June 7, 2013
A team of USDA and collaborating scientists is closing in on genes in rice that regulate the uptake and storage of important minerals, a pursuit that could bolster the nutritional value of this cereal grain crop as a staple food of roughly half the world's population.
According to Shannon Pinson, a team member with USDA's Agricultural Research Service (ARS), the ultimate goal is to conventionally breed new rice varieties whose grains boast exceptionally high concentrations of one or more of 14 essential minerals, including zinc, iron and calcium.
ARS is USDA's principal intramural scientific research agency, and the research supports the USDA priority of promoting international food security.
Rice is a popular mainstay because it's a rich source of energy, free of gluten, easy to digest, low in fat and packed with vitamins, minerals and other nutrients. However, some key elements like iron are lost when the bran on unmilled brown rice is stripped off to produce white rice, notes Pinson, a plant geneticist at the ARS Dale Bumpers National Rice Research Center in Stuttgart, Ark.
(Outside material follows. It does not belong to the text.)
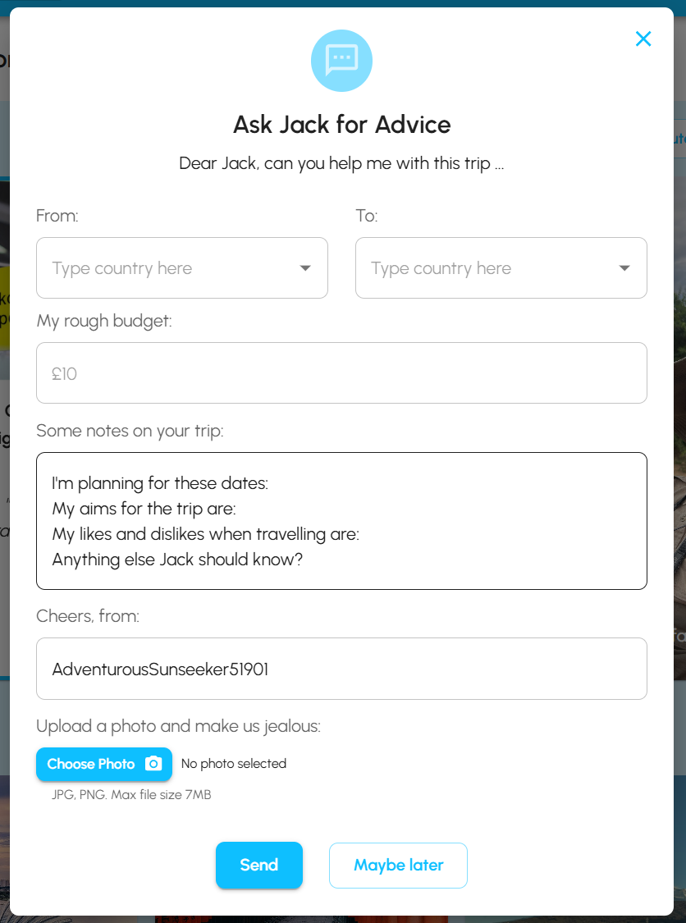
Task: Click the camera icon on Choose Photo
Action: click(x=153, y=764)
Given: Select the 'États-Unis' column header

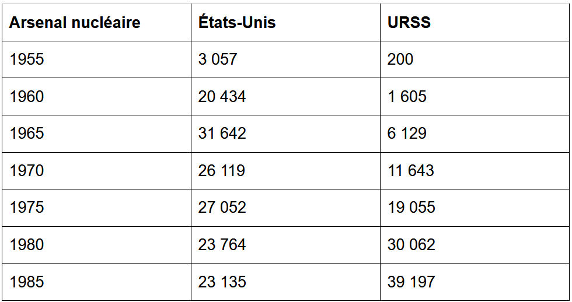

In developing countries, re-fortifying rice after milling may not be a viable option. Additionally, the soils in which the crop is grown may be lacking in certain essential minerals, or the minerals are unavailable for uptake by the plant's roots. To address these issues, the ARS-university team focused attention on three different population groups of rice—with the most diversity represented by 1,643 accessions collected from 114 countries. In this diverse group, they encountered rice accessions whose grains contained up to nine times the amount of minerals normally observed in standard U.S. varieties.
The team also is developing molecular marker data for use in rapidly identifying high-mineral rice plants without growing them to maturity during breeding operations. The team has so far identified 127 gene locations in 40 different chromosome regions that correlate to high concentrations of certain minerals and other grain features.